Esta iniciativa otorga una patente de corso a las organizaciones sindicales para emplear la intimidación y la fuerza contra personas y bienes durante una huelga. Para cerrar el círculo, el Ejecutivo pretende que los tribunales revisen las sentencias firmes dictadas conforme a la legislación que se deroga, lo que se traduce en una amnistía general para los violentos.
De entrada, utilizar el preámbulo de un texto legal para realizar un ajuste de cuentas ideológico carece de precedentes en los sistemas democráticos occidentales y se asemeja a las prácticas de los dictatoriales o en, lo que se entiende en términos coloquiales, por repúblicas bananeras.
De otra forma no cabe calificar la explícita acusación de liberticida con la que se califica a una legislación elaborada por el anterior Ejecutivo, respetuosa del orden constitucional y con un objetivo básico: proteger la libertad, la vida y la hacienda de todos los ciudadanos frente a las huelgas salvajes.
Utilizar el preámbulo de un texto legal para realizar un ajuste de cuentas ideológico carece de precedentes en los sistemas democráticos occidentales
El artículo 28.2 de la Constitución atribuye el derecho de huelga a los trabajadores uti singulari; es decir, su titularidad es individual, aunque su ejercicio sea colectivo. Esto implica en puridad algo que se olvida o, para ser precisos, que se oculta de manera habitual: los trabajadores han de ponerse de acuerdo para ejercitarlo.
En España, a diferencia de lo que acontece en otros países como el Reino Unido, no se exige el apoyo mayoritario y expreso de los empleados para celebrar huelgas.
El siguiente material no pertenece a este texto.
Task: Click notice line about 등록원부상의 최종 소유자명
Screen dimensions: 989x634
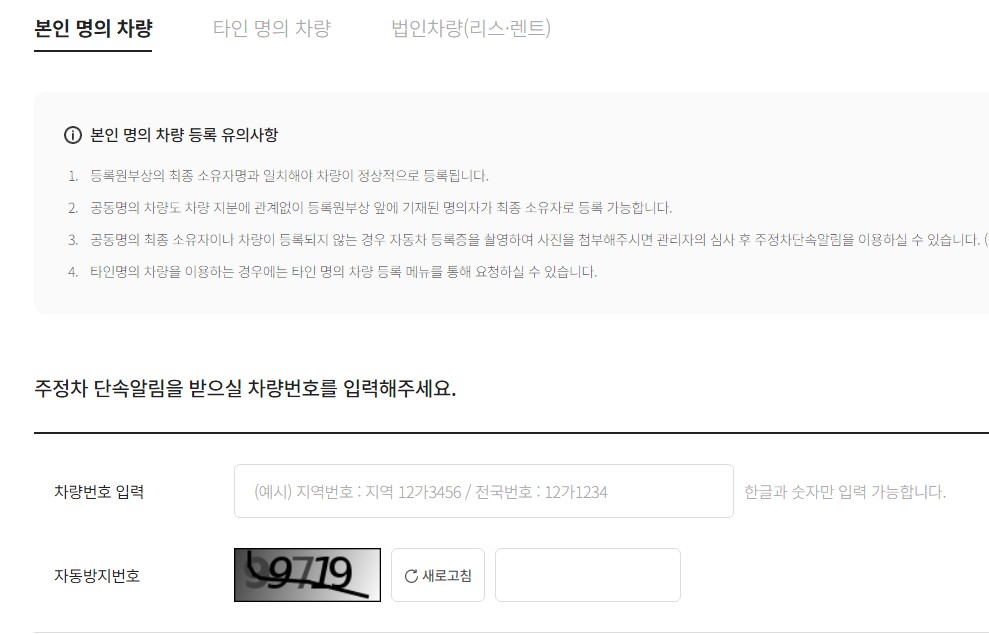Action: [290, 176]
Estas son convocadas por los mandarines sindicales sin consultar para nada al conjunto de la fuerza laboral, curiosa expresión del espíritu democrático de los sindicatos.
Esa es la razón básica de la existencia de los denominados piquetes “informativos”. Su función real no es proporcionar a los trabajadores un conocimiento cabal de cuáles son las reivindicaciones que se plantean, sino asegurarse de que ninguno de ellos acuda a su puesto de trabajo, lo que pondría en riesgo el éxito de la huelga y, en consecuencia, su legitimidad.
Por añadidura, en pleno siglo XX no parece que sea precisa la presencia física de piqueteros en las compañías o en sus aledaños para que los empleados sepan los fines perseguidos por los huelguistas.
El derecho a desencadenar un conflicto colectivo puede entrar y de hecho entra en colisión con otros amparados por la Constitución. Por eso, la jurisprudencia del Tribunal Supremo ha señalado algo elemental: el bien jurídico protegido es el derecho de los individuos a decidir si van o no a la huelga; es decir la libertad personal.
De ahí, que su criterio para determinar si hay o no coacción durante la celebración de un conflicto colectivo no exija la presencia de intimidación y/o violencia sobre las personas. Basta para que se produzca ese hecho ilícito la fuerza sobre las cosas; por ejemplo, la ocupación de instalaciones o el daño a los bienes propiedad de las empresas o de titularidad pública.
La idea de que los piqueteros se limitan a desplegar una labor pedagógica o misionera sobre unas masas trabajadoras desinformadas es tan real como la creencia en los unicornios.
Basta recurrir a las hemerotecas o contemplar las abundantes imágenes disponibles en las plataformas digitales para comprobar la crónica invasión y los daños causados a la propiedad privada en las huelgas y el uso de la coacción-violencia contra los “esquiroles” insolidarios, cómplices del empresario explotador y carentes de conciencia de clase. Esta es la triste realidad.
Por miedo a los sindicatos o por complicidad con ellos, los sucesivos gabinetes patrios han ignorado el mandato constitucional en virtud del cual ha de elaborarse una ley que regule el derecho de huelga en España.
Esta laguna se traduce en la concesión a las centrales sindicales de un poder sin contrapeso alguno y, por tanto, les concede barra libre para abusar de él en detrimento de la libertad y de la seguridad de sus potenciales víctimas. Este es el verdadero desequilibrio que hoy existe en el ámbito laboral español, desequilibrio que ahora se agrava con la derogación del artículo 315 apartado 3 del Código Penal.